Utah
Meteorological winter is here. What's in store for Utah this season?
Despite a warm and dry start to the season, Utah’s statewide snowpack ended meteorological fall slightly above average with 2.8 inches of snow water equivalent.
However, meteorological fall typically produces hors d’oeuvres when compared to meteorological winter, Utah’s main snowpack course. About two-thirds of Utah’s mountain snowpack — a calculation of water in fallen snow — falls between the beginning of December and the end of February.
That’s according to the Natural Resources Conservation Service’s 30-year median average of data collected from 1991 through 2020. Since about 95% of Utah’s water supply comes from the snowpack collection and spring runoff process, the success of meteorological winter often makes or breaks any given water year.
“That’s when we get our most amount of snow, so it’s very significant,” says Candice Hasenyager, director of the Utah Division of Water Resources, talking about the season that began on Sunday.
A good winter also matters for snow recreation outdoors, but what’s in store this winter remains a bit of a mystery as long-range forecasts offer no clear signal when it comes to precipitation. That’s par for the course, though, with the conditions setting up over the Pacific Ocean.
Utah’s winter outlook
The National Weather Service’s Climate Prediction Center updated its La Niña watch last month, noting that there was about a 57% chance that the oceanic pattern would emerge by the end of this year and last through the first quarter of 2025.
Above-normal trade winds blow warm Pacific Ocean water west, allowing cooler water to resurface in the eastern Pacific during a La Niña pattern, as noted by the National Oceanic and Atmospheric Administration. This typically causes the winter jet stream to move north, often creating a track that sends winter storms through Alaska, the Pacific Northwest and the upper Midwest as systems move east.
Meanwhile, warmer and drier conditions generally set up across the southern U.S. during a La Niña pattern.
This also shows up in the prediction center’s final outlook for meteorological winter, where most of the upper West and Great Lakes regions are listed as having the highest precipitation probabilities this winter. The Southwest through the Southeast have higher probabilities for drier conditions.
Utah, however, is less influenced by La Niña — or El Niño — than other states. Both oceanic patterns tend to help or hurt areas north and south of the Beehive State, while Utah tends to get a wide range of winters that are good, bad or somewhere in between. It all comes down to where the jet stream forms.

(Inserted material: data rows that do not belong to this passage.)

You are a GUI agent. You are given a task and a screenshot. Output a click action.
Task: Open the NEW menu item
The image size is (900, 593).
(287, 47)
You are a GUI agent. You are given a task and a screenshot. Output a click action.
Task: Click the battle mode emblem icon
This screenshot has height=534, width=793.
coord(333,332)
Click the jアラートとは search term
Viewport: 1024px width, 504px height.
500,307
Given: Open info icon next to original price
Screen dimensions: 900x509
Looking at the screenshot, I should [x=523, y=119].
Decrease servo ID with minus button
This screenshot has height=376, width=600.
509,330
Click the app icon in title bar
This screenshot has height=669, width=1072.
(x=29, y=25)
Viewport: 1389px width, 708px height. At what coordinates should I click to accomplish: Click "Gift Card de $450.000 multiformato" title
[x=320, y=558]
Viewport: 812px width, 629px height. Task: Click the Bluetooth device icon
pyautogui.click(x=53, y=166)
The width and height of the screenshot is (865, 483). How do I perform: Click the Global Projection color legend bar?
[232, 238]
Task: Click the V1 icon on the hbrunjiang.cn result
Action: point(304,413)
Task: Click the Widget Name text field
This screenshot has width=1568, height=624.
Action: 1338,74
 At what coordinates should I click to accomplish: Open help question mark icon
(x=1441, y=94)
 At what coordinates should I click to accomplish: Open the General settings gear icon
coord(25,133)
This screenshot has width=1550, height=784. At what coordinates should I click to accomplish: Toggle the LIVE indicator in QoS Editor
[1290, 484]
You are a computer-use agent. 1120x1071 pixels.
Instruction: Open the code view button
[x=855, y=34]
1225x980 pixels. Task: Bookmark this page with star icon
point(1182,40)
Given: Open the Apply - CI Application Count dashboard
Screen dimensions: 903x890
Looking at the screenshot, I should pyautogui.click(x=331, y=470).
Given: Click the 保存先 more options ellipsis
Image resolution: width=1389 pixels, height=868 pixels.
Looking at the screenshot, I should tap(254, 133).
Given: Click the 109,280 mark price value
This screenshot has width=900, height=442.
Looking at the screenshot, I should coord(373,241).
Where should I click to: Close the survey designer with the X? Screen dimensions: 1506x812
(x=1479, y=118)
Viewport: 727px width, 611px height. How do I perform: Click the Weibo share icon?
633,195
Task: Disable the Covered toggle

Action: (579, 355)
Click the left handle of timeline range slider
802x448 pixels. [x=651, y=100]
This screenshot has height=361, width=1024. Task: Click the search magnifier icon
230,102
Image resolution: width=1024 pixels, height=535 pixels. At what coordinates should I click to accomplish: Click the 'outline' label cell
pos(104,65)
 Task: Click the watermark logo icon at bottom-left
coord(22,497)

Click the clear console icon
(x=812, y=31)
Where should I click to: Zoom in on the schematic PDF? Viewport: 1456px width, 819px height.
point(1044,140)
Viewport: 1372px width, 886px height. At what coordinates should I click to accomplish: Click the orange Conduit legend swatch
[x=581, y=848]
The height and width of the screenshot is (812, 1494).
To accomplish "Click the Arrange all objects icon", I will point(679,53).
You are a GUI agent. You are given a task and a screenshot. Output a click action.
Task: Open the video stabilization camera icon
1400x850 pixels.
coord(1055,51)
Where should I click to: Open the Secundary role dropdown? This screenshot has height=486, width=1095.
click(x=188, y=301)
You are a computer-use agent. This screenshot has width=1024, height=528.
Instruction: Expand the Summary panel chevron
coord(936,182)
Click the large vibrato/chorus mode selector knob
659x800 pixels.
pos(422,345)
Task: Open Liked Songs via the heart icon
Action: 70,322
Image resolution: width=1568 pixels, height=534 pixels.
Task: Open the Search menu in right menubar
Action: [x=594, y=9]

Its last three La Niña winters — 2020-21, 2021-22, and 2022-23 — are perfect examples of this. Utah only received 2.34 inches of precipitation statewide during the 2020-21 winter, which was its 18th-driest meteorological winter dating back to 1895, per federal climate data. The following season was also below normal but closer to normal.
Then in the 2022-23 winter, Utah received 5.78 inches statewide — its ninth wettest winter on record. That same water year, boosted by a jet steam that kept pushing storms through Utah, also produced the state’s largest snowpack on record. It was was larger than the 2020-21 and 2021-22 water years combined.
Long-range forecasts for the next three months reflect this uncertainty. Most of Utah is listed as having “equal chances,” meaning there’s about an equal probability that Utah ends up with a wetter, drier or near-normal precipitation this winter. Southern Utah has a slightly higher probability of below-normal precipitation.
Most of the state has a slightly higher probability for above-normal temperatures over the next three months. Only a sliver of northern Utah is listed as having equal temperature odds.
Utah’s water savings account
Hasenyager told KSL.com that she’s holding out hope, but the state has a saving grace in its reservoirs right now. Utah’s reservoir system entered December nearly three-fourths full, which is about where it was this time last year. It’s also 20 percentage points ahead of the winter median after back-to-back above-normal snowpack and lower consumption averages in recent years.
That gives Utah’s water reserves a boost in case the state endures another bad season.
“They’re our bank account. They help us to extend over periods where we have less than optimal snowpack and less than optimal runoff,” Hasenyager said. “We’re hoping for a big year, as always. But if for some reason we don’t, it’s nice to have the reservoir (capacity) available.”
She adds that ways to reduce water consumption are still recommended in case there is a bad winter followed by more drought in the summer. However, another good winter would mean another boost for the Great Salt Lake and Lake Powell, two large bodies of water that remain well below full capacity after major drops during the two-decadeslong “megadrought.” Both have benefitted from controlled releases out of reservoirs to combat flooding concerns.
Gov. Spencer Cox said Monday that he believes that the Great Salt Lake could even move toward “healthy territory” by next spring should the Great Salt Lake Basin have another good snowpack collection.
“We’re hopeful to have a good year,” he said. “Regardless of whether we have another great year, a mediocre year or a terrible year, we’re in better shape than we’ve been in many years because of (conservation efforts).”